Start: 17 October 2024
Venue: Dubnow Institute, seminar room
Seminar Language: German
In the nineteenth century, Jewish educational institutions were established in Germany that in part survived far into the Nazi period. From a systematic historical perspective, we will pursue the question: What was Jewish higher education in Germany? We will examine three Prussian rabbinical seminaries, Frankfurt and Berlin as intellectual centers, as well as the »Wissenschaft des Judentums« and its research on Jewish tradition.

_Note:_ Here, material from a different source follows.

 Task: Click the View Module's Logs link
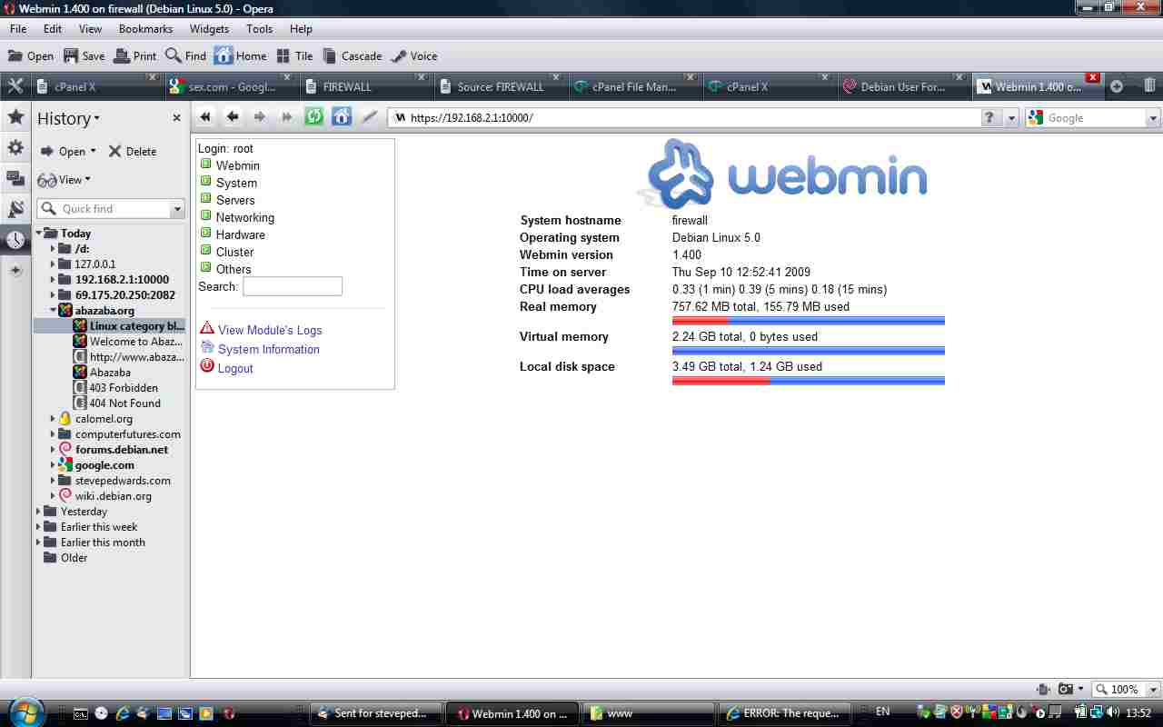click(270, 330)
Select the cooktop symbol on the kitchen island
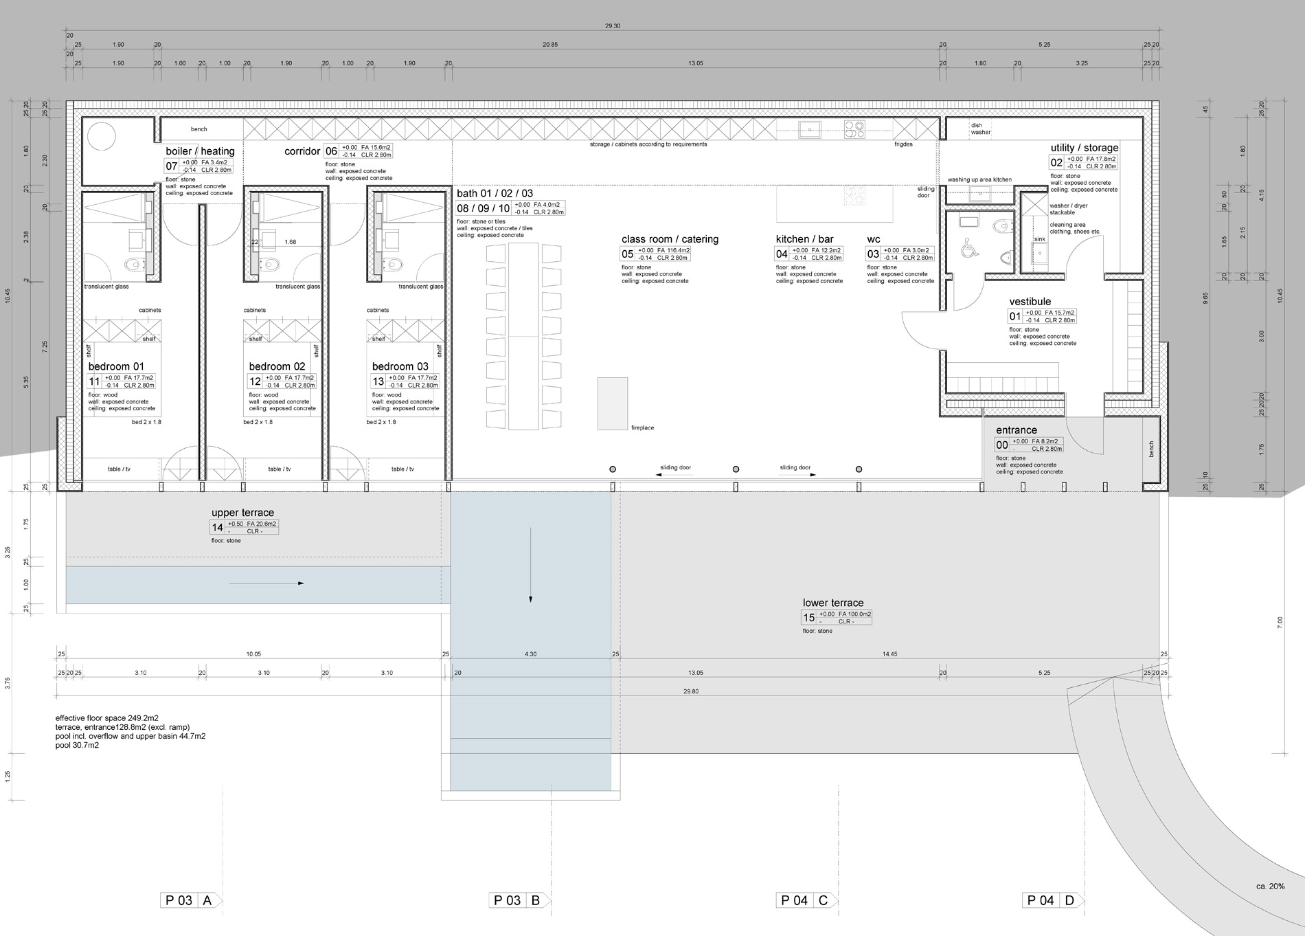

As a critical thinker once proclaimed on the essence of historiography, education does not exist as an end in itself, as it performs an important service for life. The focus on Jewish higher education and Jewish scholarship is inseparable from the focus on a vanished civilization. We will illuminate concepts like emancipation, Zionism, assimilation, Jewish philosophy, the Jewish question, religious law, redemption, and secularization. To this end, we will explore historiographic and contemporary works alongside individual archival materials and scholarly letters. The authors include Leopold Zunz, Leo Baeck, Franz Rosenzweig, Leo Strauss, Ismar Elbogen, Selma Stern, Hannah Arendt, and Isaak Heinemann, among others.
Literature:
David Sorkin, Wilhelm von Humboldt: The Theory and Practice of Self-Formation (Bildung), 1791–1810, in: Journal of the History of Ideas 44 (1983), nr. 1, 55–73.